• **Task statement**
Restate each of the lines given below, word for word.

(Collected data)
========================================================================

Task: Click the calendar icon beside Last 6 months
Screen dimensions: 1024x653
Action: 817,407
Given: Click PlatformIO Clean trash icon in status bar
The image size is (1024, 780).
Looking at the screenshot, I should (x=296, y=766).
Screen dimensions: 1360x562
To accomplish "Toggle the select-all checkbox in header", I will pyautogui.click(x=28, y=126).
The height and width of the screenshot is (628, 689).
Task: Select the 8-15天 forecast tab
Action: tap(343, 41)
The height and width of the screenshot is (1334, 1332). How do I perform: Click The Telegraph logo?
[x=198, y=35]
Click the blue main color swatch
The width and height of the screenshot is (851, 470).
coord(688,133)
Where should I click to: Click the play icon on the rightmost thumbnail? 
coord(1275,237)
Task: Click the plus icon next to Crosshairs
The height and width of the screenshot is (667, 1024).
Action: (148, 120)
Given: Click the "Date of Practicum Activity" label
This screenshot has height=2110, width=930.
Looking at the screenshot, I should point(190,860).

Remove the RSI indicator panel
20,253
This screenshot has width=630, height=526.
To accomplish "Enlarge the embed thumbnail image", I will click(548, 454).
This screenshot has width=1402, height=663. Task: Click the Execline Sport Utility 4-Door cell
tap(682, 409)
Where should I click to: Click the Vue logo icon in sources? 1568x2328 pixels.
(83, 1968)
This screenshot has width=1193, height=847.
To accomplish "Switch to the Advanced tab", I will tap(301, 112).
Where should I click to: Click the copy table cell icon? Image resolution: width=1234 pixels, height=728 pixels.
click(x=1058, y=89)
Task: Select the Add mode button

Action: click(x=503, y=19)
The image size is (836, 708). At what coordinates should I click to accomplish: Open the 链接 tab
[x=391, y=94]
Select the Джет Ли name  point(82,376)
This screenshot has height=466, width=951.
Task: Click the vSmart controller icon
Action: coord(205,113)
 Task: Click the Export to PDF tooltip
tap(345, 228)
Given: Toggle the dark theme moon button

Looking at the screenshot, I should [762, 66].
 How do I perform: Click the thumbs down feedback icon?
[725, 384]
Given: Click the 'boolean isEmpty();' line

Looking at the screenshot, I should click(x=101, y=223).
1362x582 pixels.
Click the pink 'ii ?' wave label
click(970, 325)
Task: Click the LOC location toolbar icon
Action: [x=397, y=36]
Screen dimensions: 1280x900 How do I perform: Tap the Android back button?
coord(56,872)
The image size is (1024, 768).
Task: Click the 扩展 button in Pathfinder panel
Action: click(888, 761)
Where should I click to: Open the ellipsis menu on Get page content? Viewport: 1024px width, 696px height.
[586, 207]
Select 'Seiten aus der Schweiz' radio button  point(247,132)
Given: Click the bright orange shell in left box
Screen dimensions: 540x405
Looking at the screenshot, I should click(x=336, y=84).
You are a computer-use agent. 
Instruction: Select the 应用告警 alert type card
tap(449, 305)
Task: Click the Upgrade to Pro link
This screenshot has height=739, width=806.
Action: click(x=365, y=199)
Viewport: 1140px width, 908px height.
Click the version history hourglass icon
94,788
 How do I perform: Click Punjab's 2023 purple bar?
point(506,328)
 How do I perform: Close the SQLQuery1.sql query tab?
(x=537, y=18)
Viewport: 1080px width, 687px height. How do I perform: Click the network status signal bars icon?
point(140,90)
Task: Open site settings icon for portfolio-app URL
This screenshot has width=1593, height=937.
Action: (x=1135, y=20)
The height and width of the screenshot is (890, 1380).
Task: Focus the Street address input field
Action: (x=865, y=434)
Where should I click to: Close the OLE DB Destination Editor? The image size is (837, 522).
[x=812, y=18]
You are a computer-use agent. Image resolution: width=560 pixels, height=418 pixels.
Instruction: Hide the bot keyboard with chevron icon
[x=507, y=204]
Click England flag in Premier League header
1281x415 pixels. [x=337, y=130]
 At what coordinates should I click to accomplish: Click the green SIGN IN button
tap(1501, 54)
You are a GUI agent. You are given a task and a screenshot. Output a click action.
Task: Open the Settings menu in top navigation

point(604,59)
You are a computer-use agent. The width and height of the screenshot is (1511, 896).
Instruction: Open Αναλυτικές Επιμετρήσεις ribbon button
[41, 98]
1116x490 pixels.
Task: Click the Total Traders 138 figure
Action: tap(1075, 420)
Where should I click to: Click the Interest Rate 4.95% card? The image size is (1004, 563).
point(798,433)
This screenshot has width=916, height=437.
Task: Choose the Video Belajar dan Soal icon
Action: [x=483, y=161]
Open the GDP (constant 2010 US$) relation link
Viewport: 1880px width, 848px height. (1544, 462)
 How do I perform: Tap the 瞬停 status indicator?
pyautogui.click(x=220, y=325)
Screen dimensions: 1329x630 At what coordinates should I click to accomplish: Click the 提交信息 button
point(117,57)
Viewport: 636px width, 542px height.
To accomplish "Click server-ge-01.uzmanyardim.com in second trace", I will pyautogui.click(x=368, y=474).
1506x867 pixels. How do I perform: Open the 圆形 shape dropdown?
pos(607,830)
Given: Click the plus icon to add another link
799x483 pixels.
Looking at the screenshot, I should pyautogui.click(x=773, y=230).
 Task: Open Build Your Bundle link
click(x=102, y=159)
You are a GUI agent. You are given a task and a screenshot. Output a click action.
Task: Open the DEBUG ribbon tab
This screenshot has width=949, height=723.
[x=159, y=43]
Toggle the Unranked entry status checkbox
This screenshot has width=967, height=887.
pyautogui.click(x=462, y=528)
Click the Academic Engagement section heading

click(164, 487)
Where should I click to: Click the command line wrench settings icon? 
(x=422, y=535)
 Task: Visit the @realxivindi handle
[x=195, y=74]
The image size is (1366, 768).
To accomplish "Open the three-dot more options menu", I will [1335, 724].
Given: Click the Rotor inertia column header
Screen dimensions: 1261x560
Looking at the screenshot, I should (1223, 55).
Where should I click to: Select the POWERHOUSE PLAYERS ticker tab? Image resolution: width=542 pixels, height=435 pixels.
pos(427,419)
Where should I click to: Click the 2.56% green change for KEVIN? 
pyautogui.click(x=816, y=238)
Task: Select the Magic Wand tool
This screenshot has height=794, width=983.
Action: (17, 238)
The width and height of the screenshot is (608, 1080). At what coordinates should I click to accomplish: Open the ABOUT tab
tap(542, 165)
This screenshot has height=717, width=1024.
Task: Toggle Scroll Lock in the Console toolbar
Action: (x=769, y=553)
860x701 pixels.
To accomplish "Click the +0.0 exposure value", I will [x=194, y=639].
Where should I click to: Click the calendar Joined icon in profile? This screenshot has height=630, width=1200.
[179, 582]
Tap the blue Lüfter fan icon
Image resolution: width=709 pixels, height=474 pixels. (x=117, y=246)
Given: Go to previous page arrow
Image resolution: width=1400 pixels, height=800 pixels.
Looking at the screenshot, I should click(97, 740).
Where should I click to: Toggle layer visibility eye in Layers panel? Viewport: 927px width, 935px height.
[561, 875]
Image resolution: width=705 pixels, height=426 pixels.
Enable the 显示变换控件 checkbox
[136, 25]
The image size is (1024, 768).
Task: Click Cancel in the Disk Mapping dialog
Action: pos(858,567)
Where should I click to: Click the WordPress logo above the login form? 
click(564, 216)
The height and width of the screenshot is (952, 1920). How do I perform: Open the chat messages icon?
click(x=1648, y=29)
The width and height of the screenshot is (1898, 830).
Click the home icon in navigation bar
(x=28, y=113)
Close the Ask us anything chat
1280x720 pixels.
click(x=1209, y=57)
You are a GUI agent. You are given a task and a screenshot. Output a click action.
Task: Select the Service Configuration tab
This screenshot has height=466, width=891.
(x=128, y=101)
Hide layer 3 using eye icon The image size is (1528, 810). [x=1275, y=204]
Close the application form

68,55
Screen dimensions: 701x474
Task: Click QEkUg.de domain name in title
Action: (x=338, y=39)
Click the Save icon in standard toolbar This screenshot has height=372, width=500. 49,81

========================================================================

• **Task output**
Task: Click the calendar icon beside Last 6 months
Screen dimensions: 1024x653
Action: 817,407
Given: Click PlatformIO Clean trash icon in status bar
The image size is (1024, 780).
Looking at the screenshot, I should (x=296, y=766).
Screen dimensions: 1360x562
To accomplish "Toggle the select-all checkbox in header", I will pyautogui.click(x=28, y=126).
The height and width of the screenshot is (628, 689).
Task: Select the 8-15天 forecast tab
Action: tap(343, 41)
The height and width of the screenshot is (1334, 1332). How do I perform: Click The Telegraph logo?
[x=198, y=35]
Click the blue main color swatch
The width and height of the screenshot is (851, 470).
coord(688,133)
Where should I click to: Click the play icon on the rightmost thumbnail? 
coord(1275,237)
Task: Click the plus icon next to Crosshairs
The height and width of the screenshot is (667, 1024).
Action: (148, 120)
Given: Click the "Date of Practicum Activity" label
This screenshot has height=2110, width=930.
Looking at the screenshot, I should point(190,860).

Remove the RSI indicator panel
20,253
This screenshot has width=630, height=526.
To accomplish "Enlarge the embed thumbnail image", I will click(548, 454).
This screenshot has width=1402, height=663. Task: Click the Execline Sport Utility 4-Door cell
tap(682, 409)
Where should I click to: Click the Vue logo icon in sources? 1568x2328 pixels.
(83, 1968)
This screenshot has width=1193, height=847.
To accomplish "Switch to the Advanced tab", I will tap(301, 112).
Where should I click to: Click the copy table cell icon? Image resolution: width=1234 pixels, height=728 pixels.
click(x=1058, y=89)
Task: Select the Add mode button

Action: click(x=503, y=19)
The image size is (836, 708). At what coordinates should I click to accomplish: Open the 链接 tab
[x=391, y=94]
Select the Джет Ли name  point(82,376)
This screenshot has height=466, width=951.
Task: Click the vSmart controller icon
Action: coord(205,113)
 Task: Click the Export to PDF tooltip
tap(345, 228)
Given: Toggle the dark theme moon button

Looking at the screenshot, I should [762, 66].
 How do I perform: Click the thumbs down feedback icon?
[725, 384]
Given: Click the 'boolean isEmpty();' line

Looking at the screenshot, I should click(x=101, y=223).
1362x582 pixels.
Click the pink 'ii ?' wave label
click(970, 325)
Task: Click the LOC location toolbar icon
Action: [x=397, y=36]
Screen dimensions: 1280x900 How do I perform: Tap the Android back button?
coord(56,872)
The image size is (1024, 768).
Task: Click the 扩展 button in Pathfinder panel
Action: click(888, 761)
Where should I click to: Open the ellipsis menu on Get page content? Viewport: 1024px width, 696px height.
[586, 207]
Select 'Seiten aus der Schweiz' radio button  point(247,132)
Given: Click the bright orange shell in left box
Screen dimensions: 540x405
Looking at the screenshot, I should click(x=336, y=84).
You are a computer-use agent. 
Instruction: Select the 应用告警 alert type card
tap(449, 305)
Task: Click the Upgrade to Pro link
This screenshot has height=739, width=806.
Action: click(x=365, y=199)
Viewport: 1140px width, 908px height.
Click the version history hourglass icon
94,788
 How do I perform: Click Punjab's 2023 purple bar?
point(506,328)
 How do I perform: Close the SQLQuery1.sql query tab?
(x=537, y=18)
Viewport: 1080px width, 687px height. How do I perform: Click the network status signal bars icon?
point(140,90)
Task: Open site settings icon for portfolio-app URL
This screenshot has width=1593, height=937.
Action: (x=1135, y=20)
The height and width of the screenshot is (890, 1380).
Task: Focus the Street address input field
Action: (x=865, y=434)
Where should I click to: Close the OLE DB Destination Editor? The image size is (837, 522).
[x=812, y=18]
You are a computer-use agent. Image resolution: width=560 pixels, height=418 pixels.
Instruction: Hide the bot keyboard with chevron icon
[x=507, y=204]
Click England flag in Premier League header
1281x415 pixels. [x=337, y=130]
 At what coordinates should I click to accomplish: Click the green SIGN IN button
tap(1501, 54)
You are a GUI agent. You are given a task and a screenshot. Output a click action.
Task: Open the Settings menu in top navigation

point(604,59)
You are a computer-use agent. The width and height of the screenshot is (1511, 896).
Instruction: Open Αναλυτικές Επιμετρήσεις ribbon button
[41, 98]
1116x490 pixels.
Task: Click the Total Traders 138 figure
Action: tap(1075, 420)
Where should I click to: Click the Interest Rate 4.95% card? The image size is (1004, 563).
point(798,433)
This screenshot has width=916, height=437.
Task: Choose the Video Belajar dan Soal icon
Action: [x=483, y=161]
Open the GDP (constant 2010 US$) relation link
Viewport: 1880px width, 848px height. (1544, 462)
 How do I perform: Tap the 瞬停 status indicator?
pyautogui.click(x=220, y=325)
Screen dimensions: 1329x630 At what coordinates should I click to accomplish: Click the 提交信息 button
point(117,57)
Viewport: 636px width, 542px height.
To accomplish "Click server-ge-01.uzmanyardim.com in second trace", I will pyautogui.click(x=368, y=474).
1506x867 pixels. How do I perform: Open the 圆形 shape dropdown?
pos(607,830)
Given: Click the plus icon to add another link
799x483 pixels.
Looking at the screenshot, I should pyautogui.click(x=773, y=230).
 Task: Open Build Your Bundle link
click(x=102, y=159)
You are a GUI agent. You are given a task and a screenshot. Output a click action.
Task: Open the DEBUG ribbon tab
This screenshot has width=949, height=723.
[x=159, y=43]
Toggle the Unranked entry status checkbox
This screenshot has width=967, height=887.
pyautogui.click(x=462, y=528)
Click the Academic Engagement section heading

click(164, 487)
Where should I click to: Click the command line wrench settings icon? 
(x=422, y=535)
 Task: Visit the @realxivindi handle
[x=195, y=74]
The image size is (1366, 768).
To accomplish "Open the three-dot more options menu", I will [1335, 724].
Given: Click the Rotor inertia column header
Screen dimensions: 1261x560
Looking at the screenshot, I should (1223, 55).
Where should I click to: Select the POWERHOUSE PLAYERS ticker tab? Image resolution: width=542 pixels, height=435 pixels.
pos(427,419)
Where should I click to: Click the 2.56% green change for KEVIN? 
pyautogui.click(x=816, y=238)
Task: Select the Magic Wand tool
This screenshot has height=794, width=983.
Action: (17, 238)
The width and height of the screenshot is (608, 1080). At what coordinates should I click to accomplish: Open the ABOUT tab
tap(542, 165)
This screenshot has height=717, width=1024.
Task: Toggle Scroll Lock in the Console toolbar
Action: (x=769, y=553)
860x701 pixels.
To accomplish "Click the +0.0 exposure value", I will [x=194, y=639].
Where should I click to: Click the calendar Joined icon in profile? This screenshot has height=630, width=1200.
[179, 582]
Tap the blue Lüfter fan icon
Image resolution: width=709 pixels, height=474 pixels. (x=117, y=246)
Given: Go to previous page arrow
Image resolution: width=1400 pixels, height=800 pixels.
Looking at the screenshot, I should click(97, 740).
Where should I click to: Toggle layer visibility eye in Layers panel? Viewport: 927px width, 935px height.
[561, 875]
Image resolution: width=705 pixels, height=426 pixels.
Enable the 显示变换控件 checkbox
[136, 25]
The image size is (1024, 768).
Task: Click Cancel in the Disk Mapping dialog
Action: pos(858,567)
Where should I click to: Click the WordPress logo above the login form? 
click(564, 216)
The height and width of the screenshot is (952, 1920). How do I perform: Open the chat messages icon?
click(x=1648, y=29)
The width and height of the screenshot is (1898, 830).
Click the home icon in navigation bar
(x=28, y=113)
Close the Ask us anything chat
1280x720 pixels.
click(x=1209, y=57)
You are a GUI agent. You are given a task and a screenshot. Output a click action.
Task: Select the Service Configuration tab
This screenshot has height=466, width=891.
(x=128, y=101)
Hide layer 3 using eye icon The image size is (1528, 810). [x=1275, y=204]
Close the application form

68,55
Screen dimensions: 701x474
Task: Click QEkUg.de domain name in title
Action: (x=338, y=39)
Click the Save icon in standard toolbar This screenshot has height=372, width=500. 49,81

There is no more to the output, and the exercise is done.